Work request:
Lines from the listing below that contain the string "Uncheck" are to be reported.

Listed records:
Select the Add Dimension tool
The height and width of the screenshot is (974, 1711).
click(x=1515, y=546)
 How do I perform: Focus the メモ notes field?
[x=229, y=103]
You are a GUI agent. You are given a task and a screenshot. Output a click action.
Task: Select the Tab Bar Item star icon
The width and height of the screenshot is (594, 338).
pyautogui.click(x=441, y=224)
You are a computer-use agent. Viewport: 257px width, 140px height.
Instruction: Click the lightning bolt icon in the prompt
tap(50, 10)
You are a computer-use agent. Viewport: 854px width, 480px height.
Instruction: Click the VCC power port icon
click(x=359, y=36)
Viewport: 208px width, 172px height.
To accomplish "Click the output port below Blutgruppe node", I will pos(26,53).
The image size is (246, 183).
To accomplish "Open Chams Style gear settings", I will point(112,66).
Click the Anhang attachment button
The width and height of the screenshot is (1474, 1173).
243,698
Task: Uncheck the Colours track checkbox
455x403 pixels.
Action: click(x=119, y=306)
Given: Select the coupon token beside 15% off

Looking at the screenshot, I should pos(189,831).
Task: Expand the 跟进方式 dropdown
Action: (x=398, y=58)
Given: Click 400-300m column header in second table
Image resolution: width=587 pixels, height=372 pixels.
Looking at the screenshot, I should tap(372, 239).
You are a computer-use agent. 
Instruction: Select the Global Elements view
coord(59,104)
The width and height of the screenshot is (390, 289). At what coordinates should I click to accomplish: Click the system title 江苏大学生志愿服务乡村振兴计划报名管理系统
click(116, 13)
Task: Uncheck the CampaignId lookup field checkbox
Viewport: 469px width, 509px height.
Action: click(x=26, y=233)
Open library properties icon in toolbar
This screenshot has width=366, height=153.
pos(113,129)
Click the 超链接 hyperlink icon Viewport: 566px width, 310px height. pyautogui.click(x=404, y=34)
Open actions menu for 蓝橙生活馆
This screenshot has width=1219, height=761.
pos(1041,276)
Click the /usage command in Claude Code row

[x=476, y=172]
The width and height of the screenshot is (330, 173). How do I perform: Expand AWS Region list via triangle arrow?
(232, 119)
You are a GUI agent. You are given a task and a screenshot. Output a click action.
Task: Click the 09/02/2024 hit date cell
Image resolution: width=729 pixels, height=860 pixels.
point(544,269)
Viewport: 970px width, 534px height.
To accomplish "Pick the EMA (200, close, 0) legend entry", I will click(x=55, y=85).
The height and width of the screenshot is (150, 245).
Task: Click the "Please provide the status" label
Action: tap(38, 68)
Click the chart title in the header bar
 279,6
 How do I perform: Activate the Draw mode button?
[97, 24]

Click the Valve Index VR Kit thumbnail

Output below:
Task: Uncheck the Colours track checkbox
Task: Uncheck the CampaignId lookup field checkbox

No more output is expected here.